Wie ein Westberliner die Stadt erleben kann.

Vorm Erotikmuseum ist der beste Ort, den Tower wachsen zu sehen. Drei Kräne helfen unermüdlich, ihn in die Höhe zu ziehen, bis sich das Hotel Waldorf Astoria Berlin einrichten kann.

Waldorf Astoria! – der Name ist noch viel zu großspurig für die Ecke. Der Sockel mit drei Stockwerken ragt aus dem Boden. Schon sieht alles drumrum ganz anders aus, enger, städtischer. Die jahrzehntelange Brache an der Kant- und Joachimstaler Straße hat sich tief in mein West-Berliner Gemüt gefressen. Was jetzt steht, denke ich, scheint für hiesige Verhältnisse fast hoch genug. Aber 27 Etagen sollen noch folgen.

AUFGABEN:
• a. Gib aus dem Text über den Hotelturm den Teil aus, der mit den Worten „Wie ein Westberliner“ beginnt und mit „sollen noch folgen.“ endet.
• b. Nenne alle Mengenangaben mit Zahl aus dem Text über den Hotelturm, jeweils zusammen mit dem Gezählten.

MATERIAL:

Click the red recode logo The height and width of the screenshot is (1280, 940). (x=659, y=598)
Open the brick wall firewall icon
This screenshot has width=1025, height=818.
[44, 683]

LÖSUNGEN:
• a.
Wie ein Westberliner die Stadt erleben kann.

Vorm Erotikmuseum ist der beste Ort, den Tower wachsen zu sehen. Drei Kräne helfen unermüdlich, ihn in die Höhe zu ziehen, bis sich das Hotel Waldorf Astoria Berlin einrichten kann.

Waldorf Astoria! – der Name ist noch viel zu großspurig für die Ecke. Der Sockel mit drei Stockwerken ragt aus dem Boden. Schon sieht alles drumrum ganz anders aus, enger, städtischer. Die jahrzehntelange Brache an der Kant- und Joachimstaler Straße hat sich tief in mein West-Berliner Gemüt gefressen. Was jetzt steht, denke ich, scheint für hiesige Verhältnisse fast hoch genug. Aber 27 Etagen sollen noch folgen.

• b. drei Kräne, drei Stockwerke, 27 Etagen